- Jefferies downgraded Kroger stock to “hold” and reduced the target price.
- Kroger continues to underperform Walmart and Target.
On Thursday, Jefferies downgraded Kroger (KR) stock to “hold” from “buy” and lowered the target price to $26 from $29. Analyst Christopher Mandeville criticized Kroger’s strategy to invest in centralized fulfillment centers.
The analyst said, “We’re checking out as confidence in Kroger’s long-term grocery strategy and management’s ability to effectively communicate wanes,” according to a report from the Cinncinati Business Courier. Following the downgrade, Kroger stock closed 2.8% lower at $23.84.
Kroger, in partnership with Ocado, plans to construct 20 automated customer fulfillment centers to step up its online offerings. In September, the company announced its fifth fulfillment facility in Dallas, Texas. These high-tech fulfillment facilities require high upfront investments. We’ll have to see whether the centers reduce the last-mile shipping cost.
In contrast, Target (TGT) and Walmart (WMT) are leveraging their store base to lower shipment costs. Target is moving its digital fulfillment from distribution centers to stores, which lowers the costs significantly. During the first-quarter conference call, Brian C. Cornell, Target’s CEO, stated that the move resulted in a 40% reduction in costs. Meanwhile, Walmart is also investing in stores to use them as fulfillment hubs and reduce last-mile shipping costs and time.
Kroger stock lags both Walmart and Target
Kroger’s digital initiatives, including its expanding pickup and delivery services, are driving its e-commerce sales. During the last reported quarter, Kroger’s e-commerce sales increased 31%. The company’s transformational plan, including efforts to cut costs, invest in technology, and drive efficiency, helps it stay afloat.
However, the transformational plan isn’t helping Kroger in a big way. For instance, Kroger’s pickup and delivery services, combined with its privately-owned brands, are supporting its sales and margins.

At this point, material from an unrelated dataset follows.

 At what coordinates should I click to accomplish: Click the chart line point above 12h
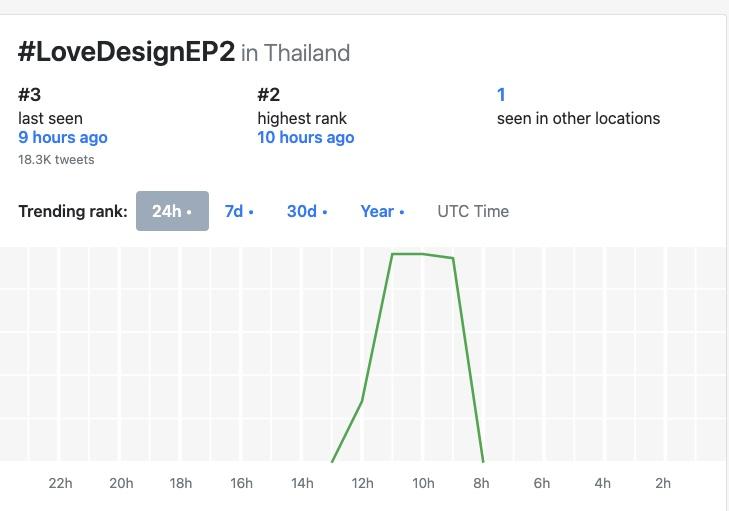(362, 401)
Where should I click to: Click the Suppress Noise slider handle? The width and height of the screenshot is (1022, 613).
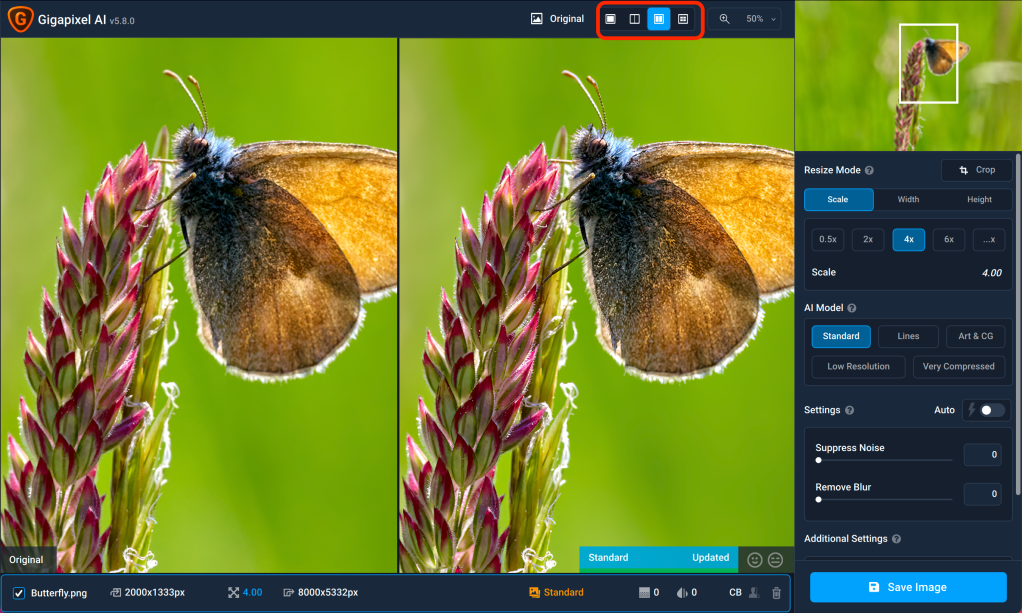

Kroger continues to lag Walmart (WMT) and Target (TGT).
Notably, Kroger’s comps met management’s expectations during the last reported quarter. However, Kroger didn’t match Target and Walmart. The company’s comps increased 2.2% (ex-fuel) during the second quarter. The comps were well within management’s target range of 2.0%–2.25%. However, Kroger’s comps growth lagged Target and Walmart. Target’s second-quarter comps rose 3.4%, while Walmart’s second-quarter comps rose 2.8%.
In the near term, Target’s comps growth will likely increase 3.4%. Walmart expects 2.5%–3.0% growth in its US comps. Both of these projections are higher than Kroger’s target range.
Kroger’s underperformance dragged its stock down. The stock has fallen 13.3% on a year-to-date basis as of Thursday. In comparison, Target stock has risen 67.3%, while Walmart stock has risen 28.4%.
Analysts prefer Walmart and Target
Among the 25 analysts covering Kroger stock, 13 recommend a “hold,” ten recommend a “buy,” and two recommend a “sell.” Analysts’ consensus target price of $27 indicates an upside of about 10% based on its closing price of $24.53 on Wednesday.
While most of the analysts are neutral on Kroger, analysts recommend a “buy” on Target and Walmart stock. Notably, 19 analysts recommend a “buy” on Walmart stock, while 12 recommend a “hold.” As for Target, 16 analysts recommend a “buy,” while ten recommend a “hold.”